Whole-genome phylogenetic analysis of Mycobacterium avium complex from clinical respiratory samples

The Mycobacterium avium complex (MAC) is a common causative agent causing nontuberculous mycobacterial (NTM) pulmonary disease worldwide. Whole-genome sequencing was performed on a total of 203 retrospective MAC isolates from respiratory specimens. Phylogenomic analysis identified eight subspecies and species. M. avium subspecies hominissuis (MAH) was the overwhelmingly dominant species (148/203, 72.9%). The other seven identified species were M. intracellulare subsp. yongonense (18/203, 8.9%), M. intracellulare subsp. chimaera (10/203, 4.9%), M. colombiense (11/203, 5.4%), M. paraintracellulare (6/203, 3%), M. marseillense (5/203, 2.5%), M. intracellulare (3/203, 1.5%), and M. avium subspecies paratuberculosis (2/203, 1%). Significant genetic clustering was observed among MAH isolates. Notably, a large cluster (<12 SNPs) of 76 MAH isolates bearing the same sequence type was observed. The presence of closely related isolates within hospital settings raises concerns about transmission routes with environmental sources potentially playing a significant role.

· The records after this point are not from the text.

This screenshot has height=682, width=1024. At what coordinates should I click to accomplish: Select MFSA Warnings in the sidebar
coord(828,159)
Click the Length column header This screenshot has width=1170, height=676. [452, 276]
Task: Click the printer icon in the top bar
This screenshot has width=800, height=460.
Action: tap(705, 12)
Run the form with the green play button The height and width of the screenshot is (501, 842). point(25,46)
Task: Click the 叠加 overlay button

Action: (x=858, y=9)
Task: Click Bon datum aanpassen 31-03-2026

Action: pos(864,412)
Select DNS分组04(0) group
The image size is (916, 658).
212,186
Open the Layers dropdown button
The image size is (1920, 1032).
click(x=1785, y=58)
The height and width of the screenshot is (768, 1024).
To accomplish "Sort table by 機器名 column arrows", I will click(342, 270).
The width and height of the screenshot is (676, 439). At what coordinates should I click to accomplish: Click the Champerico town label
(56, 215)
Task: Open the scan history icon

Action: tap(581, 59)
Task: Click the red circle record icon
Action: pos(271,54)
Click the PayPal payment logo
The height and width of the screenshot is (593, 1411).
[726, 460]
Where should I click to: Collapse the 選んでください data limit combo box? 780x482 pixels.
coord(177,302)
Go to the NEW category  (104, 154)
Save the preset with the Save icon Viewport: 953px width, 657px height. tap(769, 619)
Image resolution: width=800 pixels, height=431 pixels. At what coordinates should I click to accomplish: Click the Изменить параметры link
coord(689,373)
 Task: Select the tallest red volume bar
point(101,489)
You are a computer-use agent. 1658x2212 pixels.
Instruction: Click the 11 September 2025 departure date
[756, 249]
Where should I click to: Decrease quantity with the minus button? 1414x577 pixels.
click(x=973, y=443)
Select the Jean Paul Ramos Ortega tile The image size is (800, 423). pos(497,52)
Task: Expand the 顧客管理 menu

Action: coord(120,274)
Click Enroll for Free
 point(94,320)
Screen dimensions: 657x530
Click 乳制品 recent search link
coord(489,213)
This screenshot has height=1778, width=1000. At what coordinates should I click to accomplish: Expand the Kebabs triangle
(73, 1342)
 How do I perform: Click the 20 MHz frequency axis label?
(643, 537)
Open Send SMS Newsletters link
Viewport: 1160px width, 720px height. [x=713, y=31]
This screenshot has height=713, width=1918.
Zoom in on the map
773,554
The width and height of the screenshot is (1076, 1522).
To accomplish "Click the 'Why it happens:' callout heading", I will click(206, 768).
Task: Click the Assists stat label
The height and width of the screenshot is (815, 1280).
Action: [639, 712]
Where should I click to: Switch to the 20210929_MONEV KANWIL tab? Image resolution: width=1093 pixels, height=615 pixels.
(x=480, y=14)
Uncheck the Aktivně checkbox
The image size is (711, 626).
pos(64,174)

Based on susceptibility breakpoints that are available for clarithromycin, amikacin, linezolid, and moxifloxacin, low rates of clarithromycin (0.5%, 1/203) and amikacin (1.5%, 3/203) phenotypic resistance were observed. While linezolid and moxifloxacin resistance were 25.6% (52/2030) and 46.3% (94/203), respectively. Drug resistance-associated loci were searched for mutations linked to phenotypic drug resistance. Of the entire cohort, only one isolate was found to have a A2059G 23S rRNA (rrl) gene mutation responsible for macrolide resistance.